The vertebral bodies are composed dominantly of spongy bone and are therefore relatively weak. Sometimes the fracture is a mere compression but with more forceful vectors the vertebral body can be shattered. In addition to the primary force and the reactive forces there are a host of chain reactions that follow time zero at the time of the main reaction.
A compression fracture of the spine is the most common fracture of the spine and can manifest with a simple fracture with no neurological sequelae, but on the other extreme there can be retropulsion of fragments into the spinal cord with potentially devastating and life threatening sequelae.
Diving injuries where the compression extends from the cranium down the spine has resulted in many quadriplegic injuries with unimaginable lifelong morbidities.
C1/C2 fractures may result in loss of breathing, C3 injuries may result in loss of diaphragmatic movement and hence loss of spontaneous respiration, and all complete injuries above C7 will preclude the ability for normal independent daily living.
Vertical Forces on the Cervical Spine During Diving
The image shows a young man diving off a high board into the sea and will be gaining significant downward, and vertical gravitational forces (red arrow) as he straightens out for his entry into the water. If he had the terrible misfortune to hit any shallow rocks, a resistant force of the rocks would be equal in force but in the opposite direction (green arrow, b) with no “give” to the opposing force that would have been afforded by water. The opposing forces exerted on his spine would result in a compressive injury on his cervical spine with potential devastating consequences including quadriplegia or even death. .

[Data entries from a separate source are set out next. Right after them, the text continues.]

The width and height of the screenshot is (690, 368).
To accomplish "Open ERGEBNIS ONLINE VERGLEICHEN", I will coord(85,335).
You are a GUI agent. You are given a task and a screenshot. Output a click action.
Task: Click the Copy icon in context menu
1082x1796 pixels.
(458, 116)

The following X-Ray shows the appearance of a burst compression fracture of the C5 vertebral body with anterior and posterior displacements of fragments.

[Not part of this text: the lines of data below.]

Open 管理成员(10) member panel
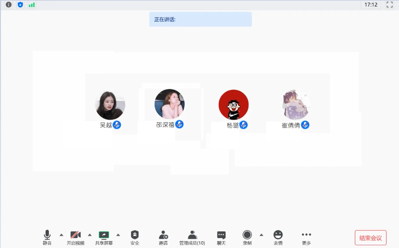This screenshot has width=399, height=248. (x=192, y=238)
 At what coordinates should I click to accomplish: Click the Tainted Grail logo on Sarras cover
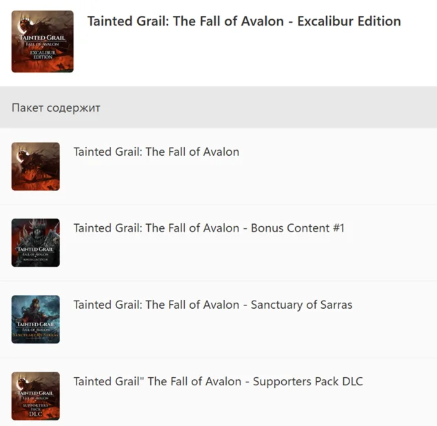pyautogui.click(x=35, y=325)
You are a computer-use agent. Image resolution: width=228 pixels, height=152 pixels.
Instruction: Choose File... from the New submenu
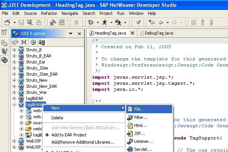click(139, 109)
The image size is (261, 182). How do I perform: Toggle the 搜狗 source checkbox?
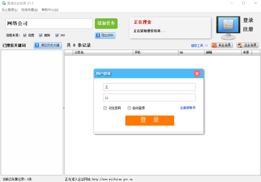click(x=41, y=36)
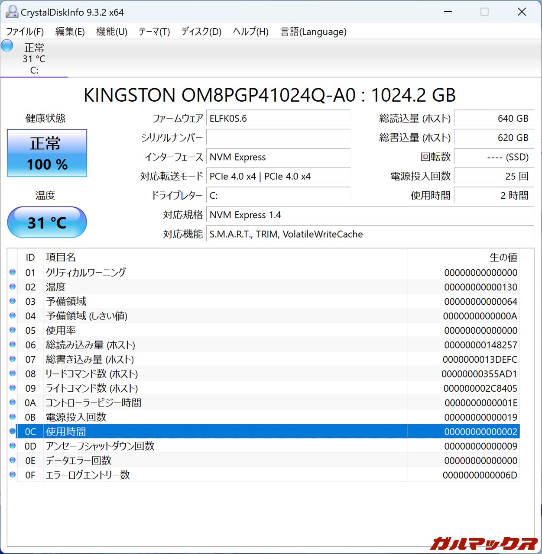Open the ファイル(F) menu

coord(25,32)

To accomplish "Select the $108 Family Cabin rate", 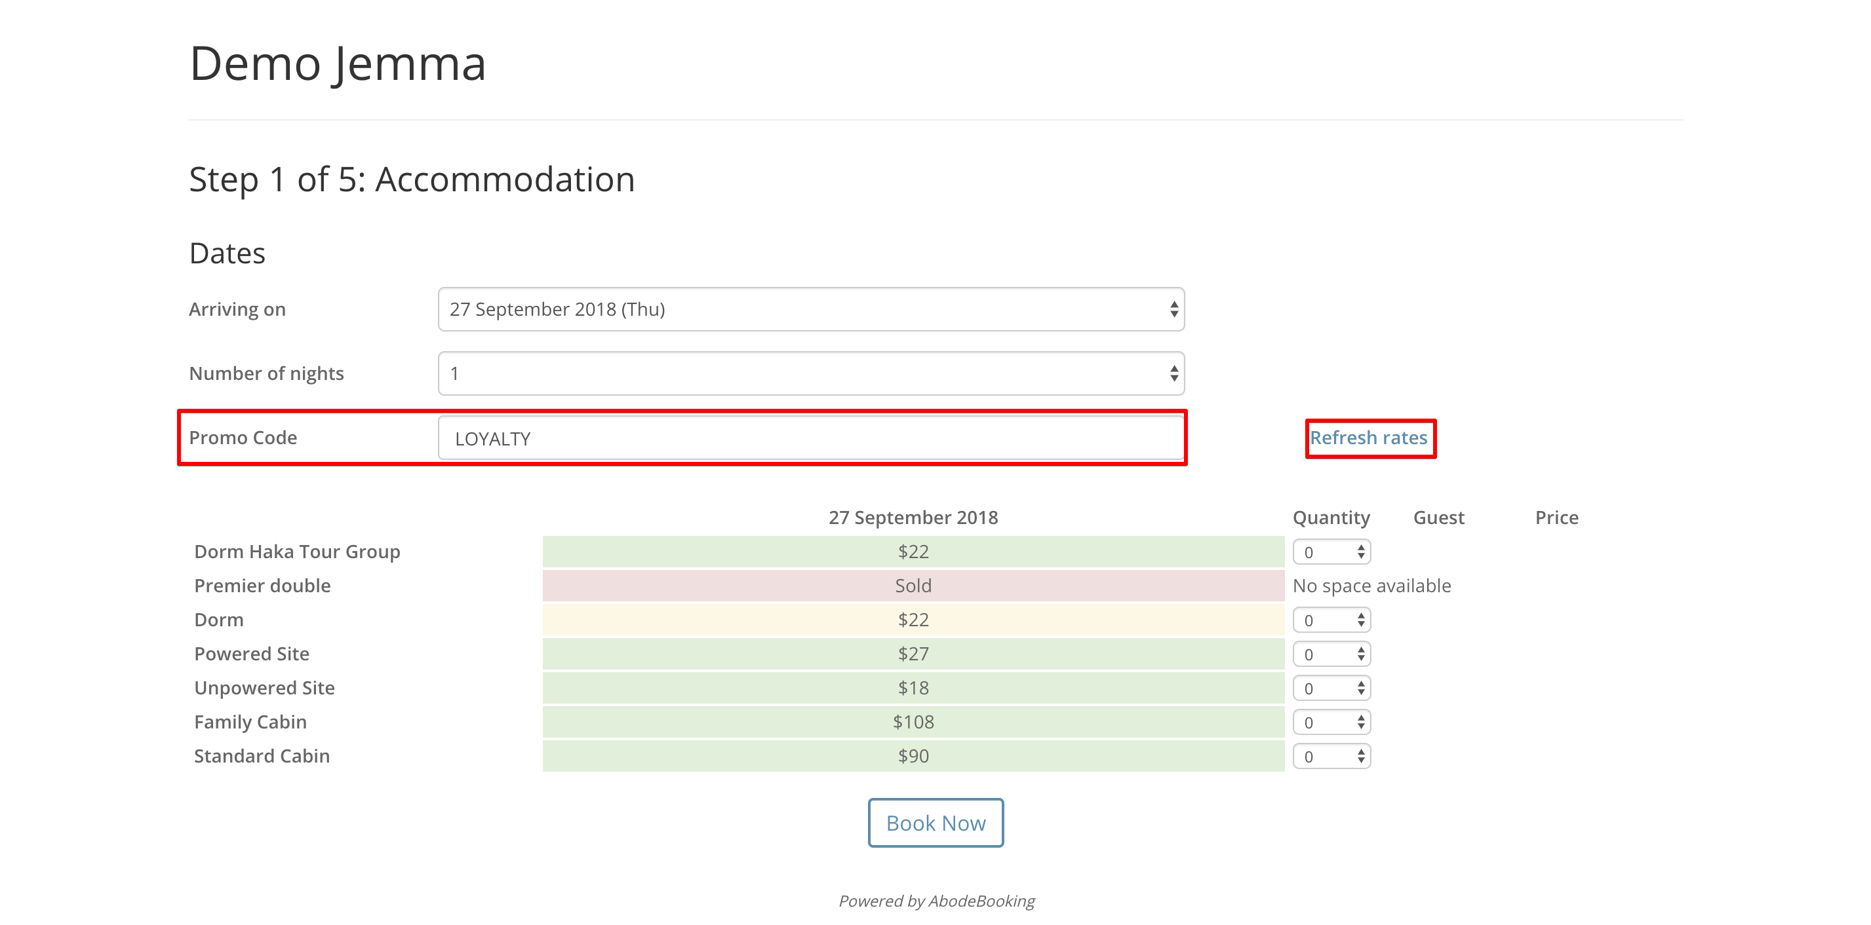I will 913,722.
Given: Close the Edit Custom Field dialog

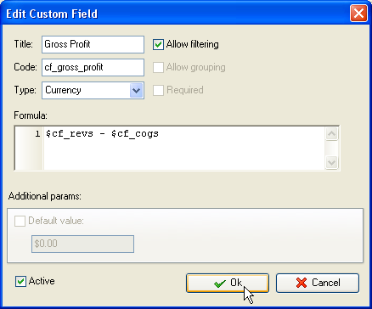Looking at the screenshot, I should (358, 14).
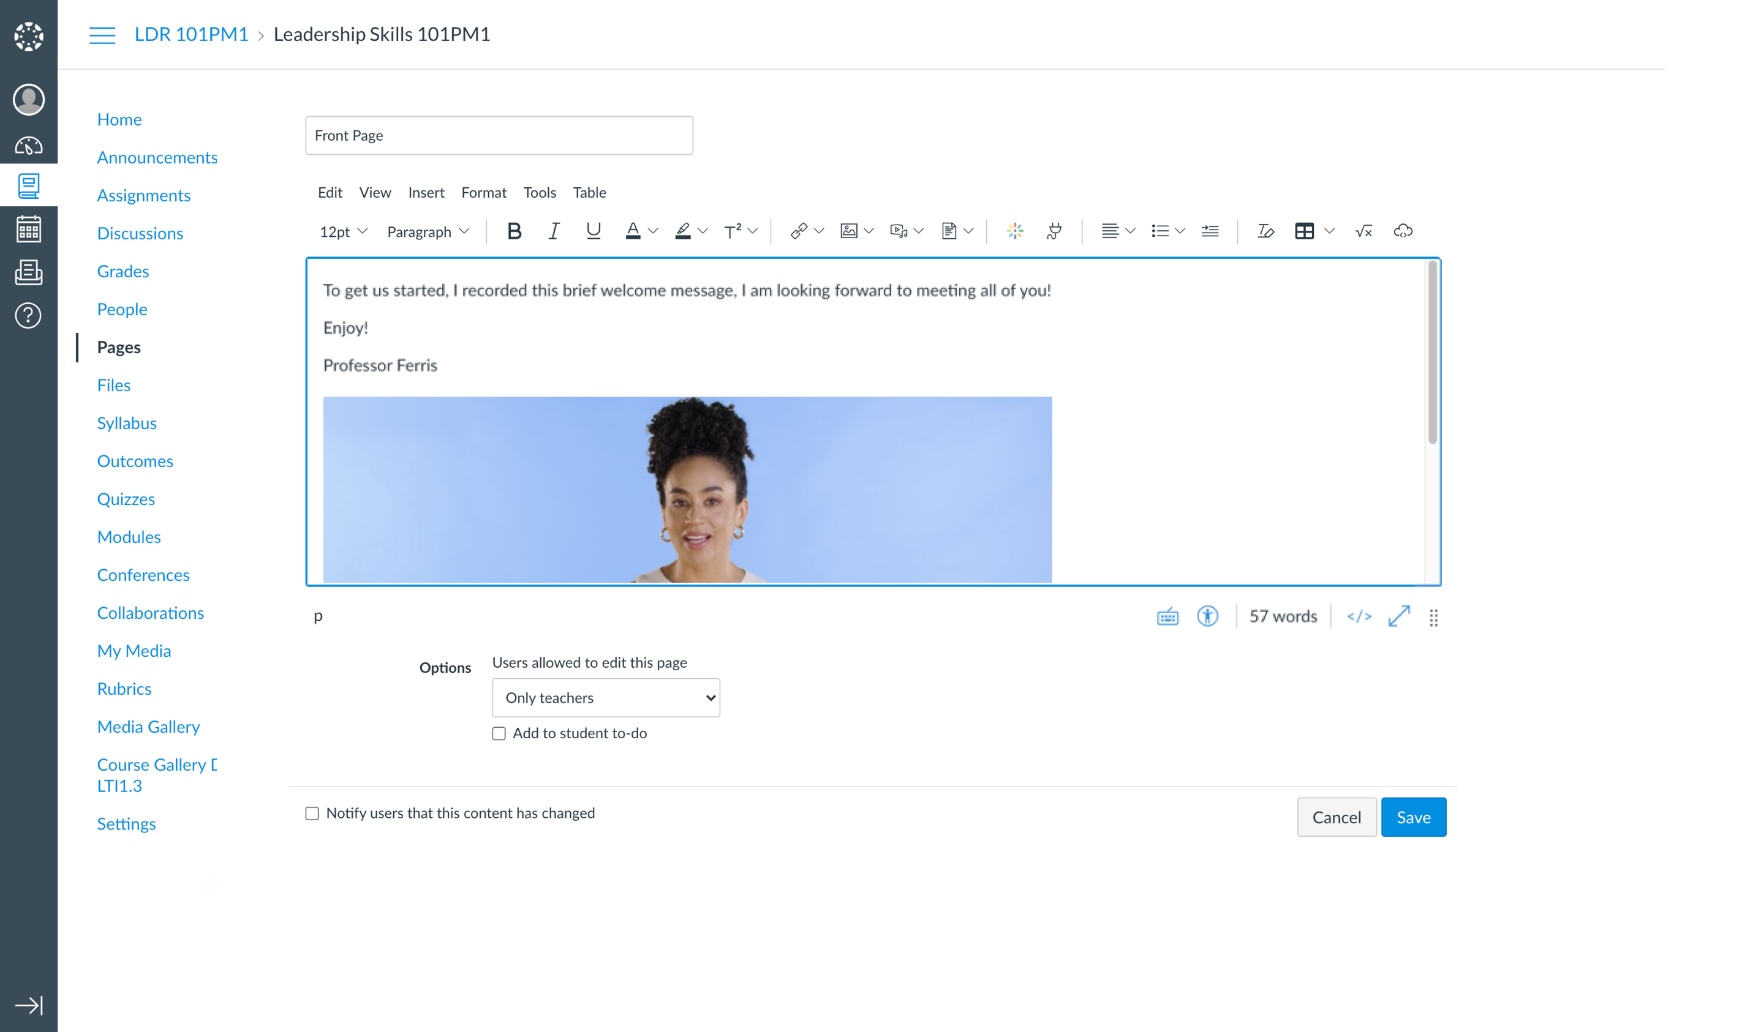
Task: Click the clear formatting icon
Action: (x=1265, y=231)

Pulling Forces: The Avulsion Fracture
Sometimes the force is a “pulling” force rather than a pushing force. In the section on structural principles we learned that the combination of the hydroxyapatite and collagen provided bone with a high compressive strength, but poor tensile strength and very low shear stress strength. This infers that it resists pushing forces but not pulling or torsional forces.
Pulling forces are usually secondary to a pushing force with secondary traction (pulling) on another bone by ligaments or tendons. The result is an avulsion fracture.
Spiral Forces
Spiral fractures occur when torsional forces of both compressive and tensile nature exceed the limits of brittleness and toughness of bone and the resulting fracture has a spiral pattern. Spiral fractures may also occur when both pulling and pushing forces act in opposing vector lines and the net vector is oblique or twisted.
This spiral force is usually generated when the the person trips and the limb is anchored for example in a pothole or in ski bindings, and the weight and center of gravity of the person creates a second vector line causing the whole axis to spiral.
Spiral Fracture of the Humerus
The X-ray of the right humerus in A-P projection is from a 76 year old male and shows comminuted spiral fracture consisting of three fragments with a middle triangular or butterfly fragment. (dark green). There is reasonable anatomic alignment with excellent bone on bone contact. The fracture was treated with a sling and the follow up 4 months later showed excellent healing .
Ashley Davidoff TheCommonVein.net 103417c03.8s
Segmental Forces and Fractures
A segmental fracture occurs when a fracture along a long bone occurs at different levels creating at least three distinct segments.
This fracture may occur with transverse forces across the bone such as outlined below, or by a cascade of forces as the primary force is transferred and reflected between bones or between bone and other anchoring forces such as ligaments, tendons and muscles. An example of bone to bone transfer is described below exemplified by a fall on the flexed elbow and consequent vertical forces on the humerus.
Fall on the Elbow
The image demonstrates the position of the elbow when a person falls sideways and the reflex in this instance is to flex the elbow to break the fall. The downward pressure of the weight of the individual (red arrow) is placed on the proximal ulna and specifically on the olecranon process. The resistive force is the hard ground (green arrow) and the upward pressure is then a vertical force along the shaft of the humerus. The site of the fracture will be located where the force overcomes the strength of the bone or commonly at a weak point of the shaft ie the junction of the metaphysis with the diaphysis. If the force is sufficiently strong it will continue along the long axis of the shaft and either cause a second fracture along another weak point in the bone or together with the resistance of the scapula cause a second downward resistive force creating the second fracture.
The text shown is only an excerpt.